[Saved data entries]
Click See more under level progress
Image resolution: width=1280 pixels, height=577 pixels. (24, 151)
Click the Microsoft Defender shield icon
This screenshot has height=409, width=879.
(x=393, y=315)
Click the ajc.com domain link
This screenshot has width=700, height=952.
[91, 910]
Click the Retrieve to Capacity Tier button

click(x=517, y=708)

__Task description__
What you return must match the data above character for character.

__Exercise answer__
Click See more under level progress
Image resolution: width=1280 pixels, height=577 pixels. (24, 151)
Click the Microsoft Defender shield icon
This screenshot has height=409, width=879.
(x=393, y=315)
Click the ajc.com domain link
This screenshot has width=700, height=952.
[91, 910]
Click the Retrieve to Capacity Tier button

click(x=517, y=708)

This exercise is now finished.